#### TASK TO CARRY OUT
Repeat the listing below in full, keeping every character as it is.

#### SUPPLIED RECORDS
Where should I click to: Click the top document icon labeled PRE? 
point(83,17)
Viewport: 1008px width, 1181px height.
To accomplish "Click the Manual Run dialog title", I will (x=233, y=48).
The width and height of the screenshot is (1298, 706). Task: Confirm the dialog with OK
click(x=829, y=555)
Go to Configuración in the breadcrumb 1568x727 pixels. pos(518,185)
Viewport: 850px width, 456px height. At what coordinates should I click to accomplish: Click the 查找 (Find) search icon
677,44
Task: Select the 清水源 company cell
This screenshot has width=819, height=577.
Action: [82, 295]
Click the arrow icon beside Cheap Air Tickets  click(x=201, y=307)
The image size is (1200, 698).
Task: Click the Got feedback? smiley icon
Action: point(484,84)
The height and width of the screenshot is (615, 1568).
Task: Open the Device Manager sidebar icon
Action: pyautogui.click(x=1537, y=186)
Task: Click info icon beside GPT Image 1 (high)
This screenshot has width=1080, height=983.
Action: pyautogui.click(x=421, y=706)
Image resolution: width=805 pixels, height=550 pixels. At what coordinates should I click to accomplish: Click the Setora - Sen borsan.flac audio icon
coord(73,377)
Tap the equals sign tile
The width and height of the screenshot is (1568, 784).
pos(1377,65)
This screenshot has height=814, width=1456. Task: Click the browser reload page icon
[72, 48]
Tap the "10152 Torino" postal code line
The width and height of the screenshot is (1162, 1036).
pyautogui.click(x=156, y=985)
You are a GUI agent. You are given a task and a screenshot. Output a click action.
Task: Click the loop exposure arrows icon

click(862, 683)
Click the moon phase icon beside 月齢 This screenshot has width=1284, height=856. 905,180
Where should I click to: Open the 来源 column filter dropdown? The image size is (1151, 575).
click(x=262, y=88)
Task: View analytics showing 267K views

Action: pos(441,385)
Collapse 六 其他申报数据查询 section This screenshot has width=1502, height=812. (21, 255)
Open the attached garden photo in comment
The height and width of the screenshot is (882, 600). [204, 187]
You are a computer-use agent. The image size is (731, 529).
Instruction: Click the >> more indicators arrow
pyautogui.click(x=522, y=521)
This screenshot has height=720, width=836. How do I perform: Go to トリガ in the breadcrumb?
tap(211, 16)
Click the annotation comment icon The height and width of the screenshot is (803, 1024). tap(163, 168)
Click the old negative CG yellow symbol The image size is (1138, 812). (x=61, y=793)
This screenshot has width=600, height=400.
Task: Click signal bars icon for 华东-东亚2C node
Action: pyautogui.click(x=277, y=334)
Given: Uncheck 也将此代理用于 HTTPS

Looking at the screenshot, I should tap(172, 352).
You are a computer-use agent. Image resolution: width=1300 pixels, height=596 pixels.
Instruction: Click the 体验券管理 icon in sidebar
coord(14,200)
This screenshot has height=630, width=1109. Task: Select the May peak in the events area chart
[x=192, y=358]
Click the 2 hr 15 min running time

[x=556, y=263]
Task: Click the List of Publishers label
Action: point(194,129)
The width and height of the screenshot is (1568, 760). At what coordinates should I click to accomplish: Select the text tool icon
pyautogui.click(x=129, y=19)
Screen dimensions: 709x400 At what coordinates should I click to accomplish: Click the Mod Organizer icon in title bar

#### WRITTEN SOLUTION
Where should I click to: Click the top document icon labeled PRE? 
point(83,17)
Viewport: 1008px width, 1181px height.
To accomplish "Click the Manual Run dialog title", I will (x=233, y=48).
The width and height of the screenshot is (1298, 706). Task: Confirm the dialog with OK
click(x=829, y=555)
Go to Configuración in the breadcrumb 1568x727 pixels. pos(518,185)
Viewport: 850px width, 456px height. At what coordinates should I click to accomplish: Click the 查找 (Find) search icon
677,44
Task: Select the 清水源 company cell
This screenshot has width=819, height=577.
Action: [82, 295]
Click the arrow icon beside Cheap Air Tickets  click(x=201, y=307)
The image size is (1200, 698).
Task: Click the Got feedback? smiley icon
Action: point(484,84)
The height and width of the screenshot is (615, 1568).
Task: Open the Device Manager sidebar icon
Action: pyautogui.click(x=1537, y=186)
Task: Click info icon beside GPT Image 1 (high)
This screenshot has width=1080, height=983.
Action: pyautogui.click(x=421, y=706)
Image resolution: width=805 pixels, height=550 pixels. At what coordinates should I click to accomplish: Click the Setora - Sen borsan.flac audio icon
coord(73,377)
Tap the equals sign tile
The width and height of the screenshot is (1568, 784).
pos(1377,65)
This screenshot has height=814, width=1456. Task: Click the browser reload page icon
[72, 48]
Tap the "10152 Torino" postal code line
The width and height of the screenshot is (1162, 1036).
pyautogui.click(x=156, y=985)
You are a GUI agent. You are given a task and a screenshot. Output a click action.
Task: Click the loop exposure arrows icon

click(862, 683)
Click the moon phase icon beside 月齢 This screenshot has width=1284, height=856. 905,180
Where should I click to: Open the 来源 column filter dropdown? The image size is (1151, 575).
click(x=262, y=88)
Task: View analytics showing 267K views

Action: pos(441,385)
Collapse 六 其他申报数据查询 section This screenshot has width=1502, height=812. (21, 255)
Open the attached garden photo in comment
The height and width of the screenshot is (882, 600). [204, 187]
You are a computer-use agent. The image size is (731, 529).
Instruction: Click the >> more indicators arrow
pyautogui.click(x=522, y=521)
This screenshot has height=720, width=836. How do I perform: Go to トリガ in the breadcrumb?
tap(211, 16)
Click the annotation comment icon The height and width of the screenshot is (803, 1024). tap(163, 168)
Click the old negative CG yellow symbol The image size is (1138, 812). (x=61, y=793)
This screenshot has width=600, height=400.
Task: Click signal bars icon for 华东-东亚2C node
Action: pyautogui.click(x=277, y=334)
Given: Uncheck 也将此代理用于 HTTPS

Looking at the screenshot, I should tap(172, 352).
You are a computer-use agent. Image resolution: width=1300 pixels, height=596 pixels.
Instruction: Click the 体验券管理 icon in sidebar
coord(14,200)
This screenshot has height=630, width=1109. Task: Select the May peak in the events area chart
[x=192, y=358]
Click the 2 hr 15 min running time

[x=556, y=263]
Task: Click the List of Publishers label
Action: point(194,129)
The width and height of the screenshot is (1568, 760). At what coordinates should I click to accomplish: Select the text tool icon
pyautogui.click(x=129, y=19)
Screen dimensions: 709x400 At what coordinates should I click to accomplish: Click the Mod Organizer icon in title bar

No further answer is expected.